DATA SUPPLIED: Begin

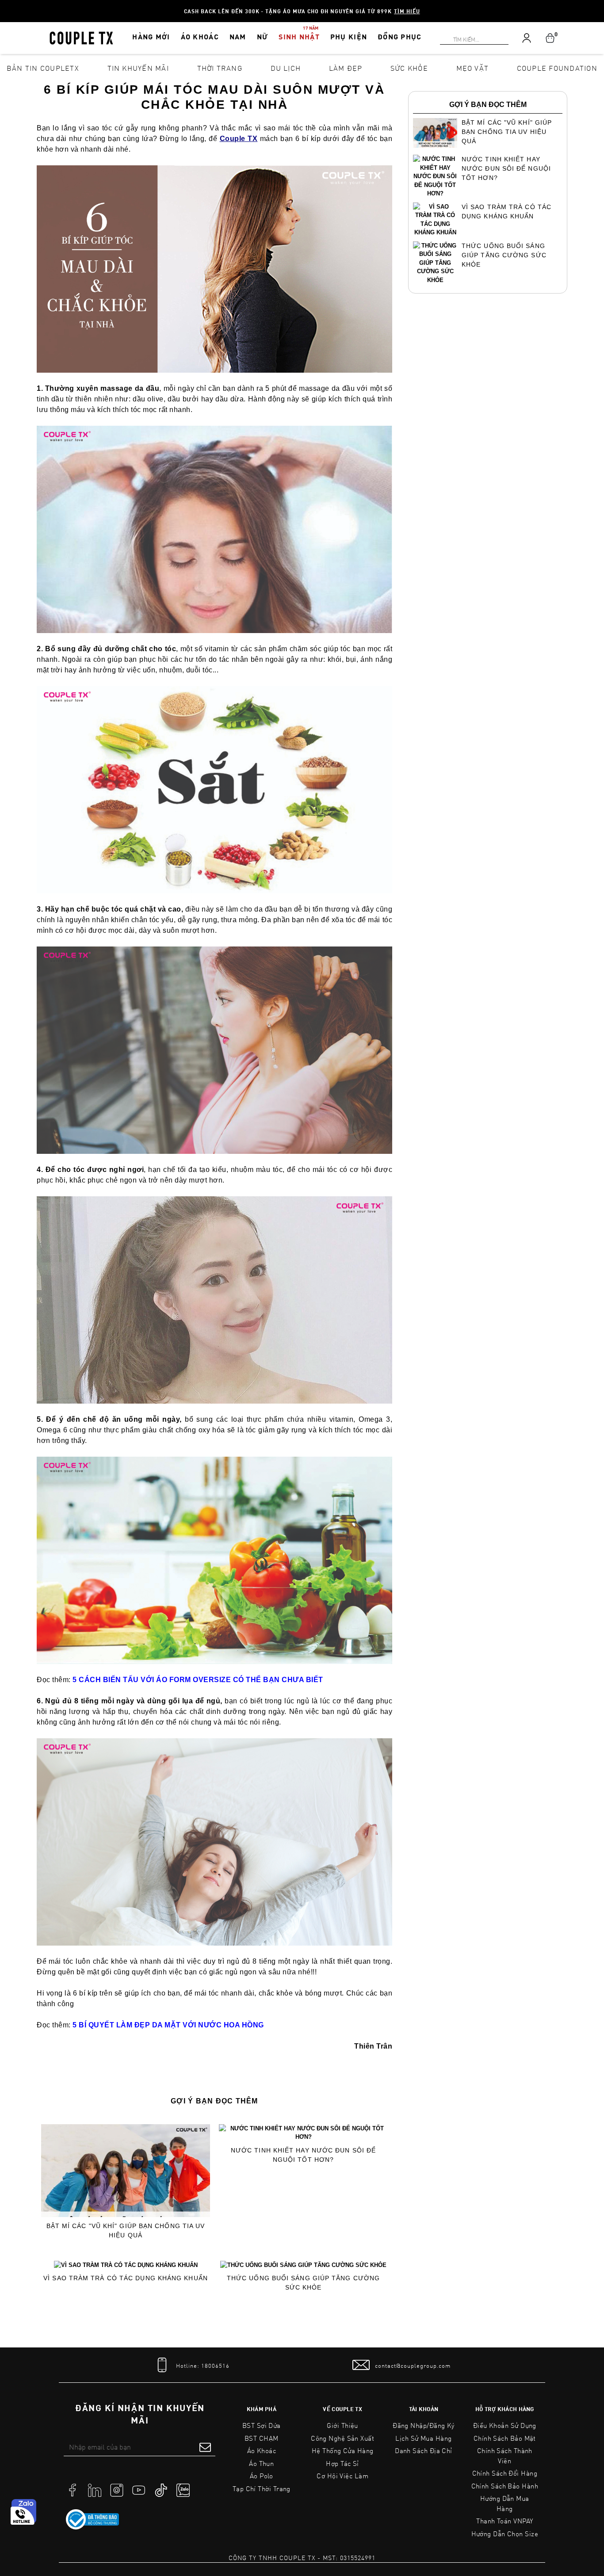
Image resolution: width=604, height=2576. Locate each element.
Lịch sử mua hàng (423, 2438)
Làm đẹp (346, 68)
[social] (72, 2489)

DATA SUPPLIED: End
DATA SUPPLIED: Begin

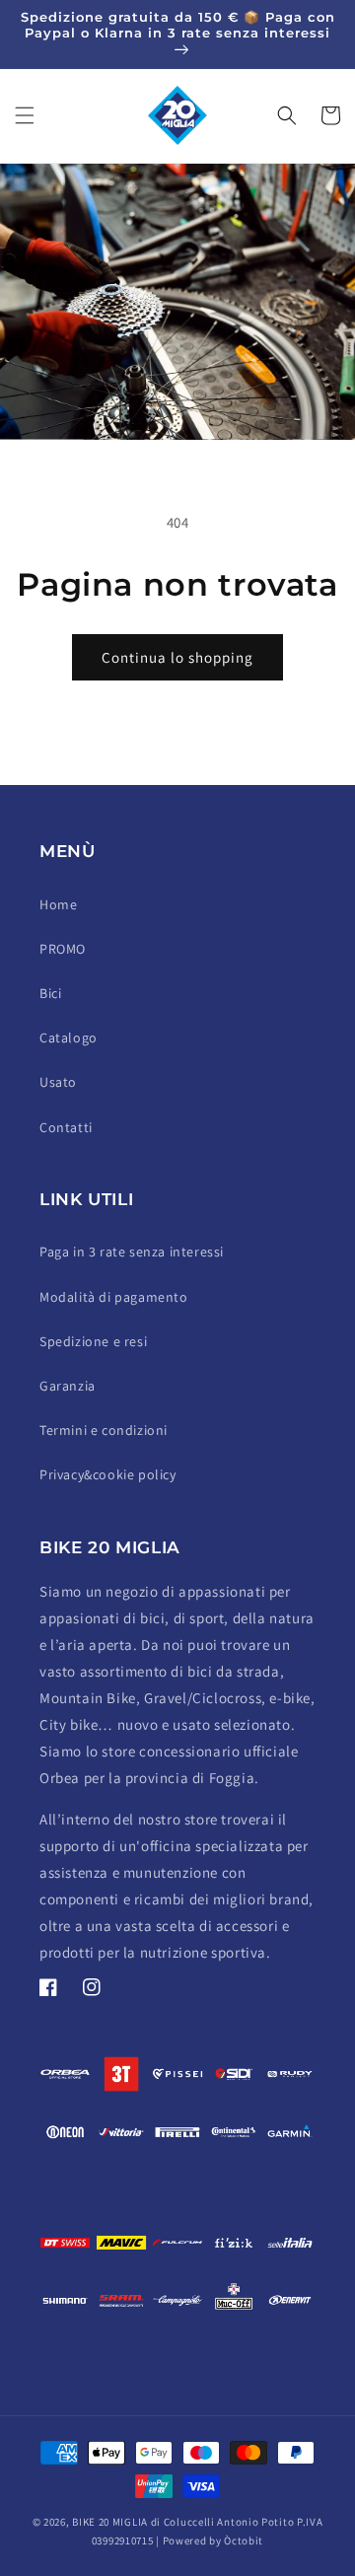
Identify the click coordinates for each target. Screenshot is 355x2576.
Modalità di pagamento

DATA SUPPLIED: End

■ BRIEF
Please return only the lines above, starting at the line that has "Identify the click" and ending at the line that has "Modalità di pagamento", keeping both and leaving each one unchanged.

■ WRITTEN REPLY
Identify the click coordinates for each target. Screenshot is 355x2576.
Modalità di pagamento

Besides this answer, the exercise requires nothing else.